The problem – Copy, from the entries below, each line in which the string "Task" appears.

Working data –
==============================

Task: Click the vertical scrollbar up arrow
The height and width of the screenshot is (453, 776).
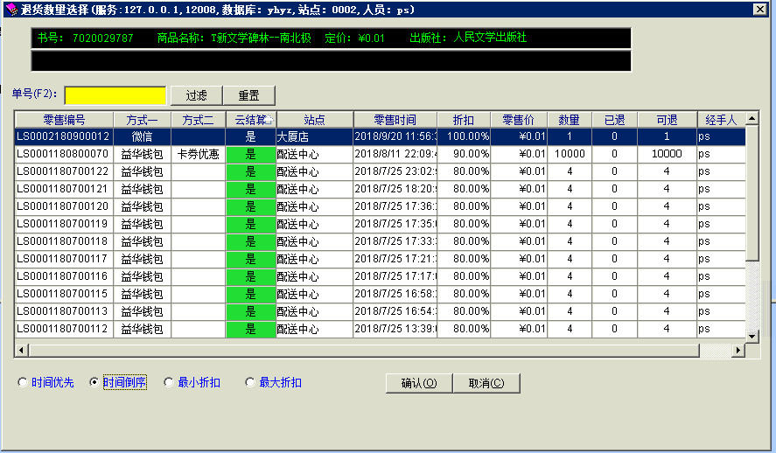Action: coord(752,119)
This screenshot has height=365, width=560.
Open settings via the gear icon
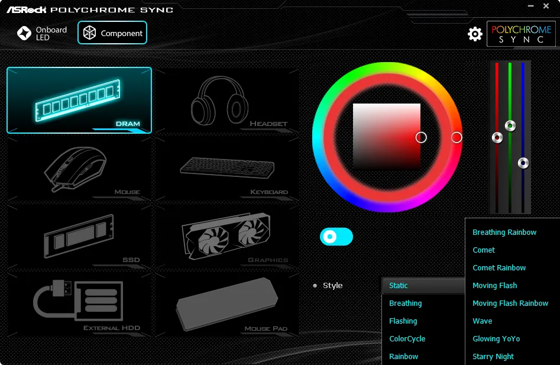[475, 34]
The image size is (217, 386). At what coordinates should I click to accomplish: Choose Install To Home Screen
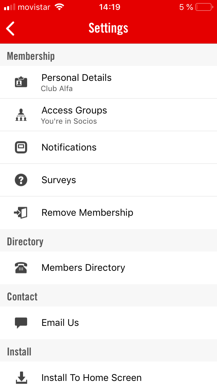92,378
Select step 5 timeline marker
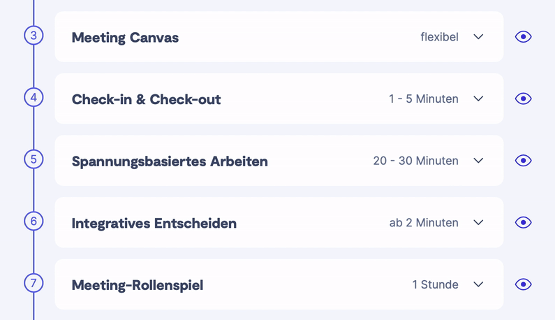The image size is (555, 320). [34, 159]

==============================

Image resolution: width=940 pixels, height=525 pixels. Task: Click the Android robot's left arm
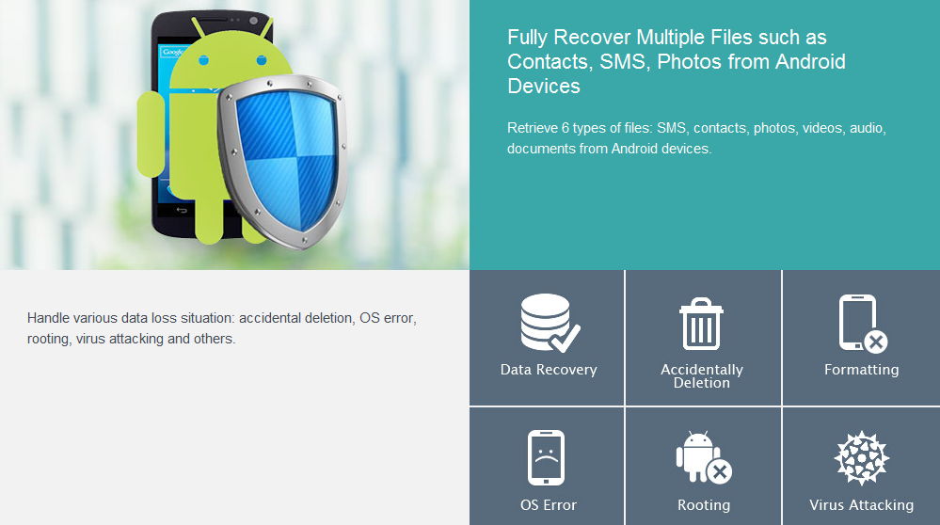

==============================

Solved problem –
Task: Click the vertical scrollbar up arrow
Image resolution: width=940 pixels, height=525 pixels. Task: Click the Android robot's left arm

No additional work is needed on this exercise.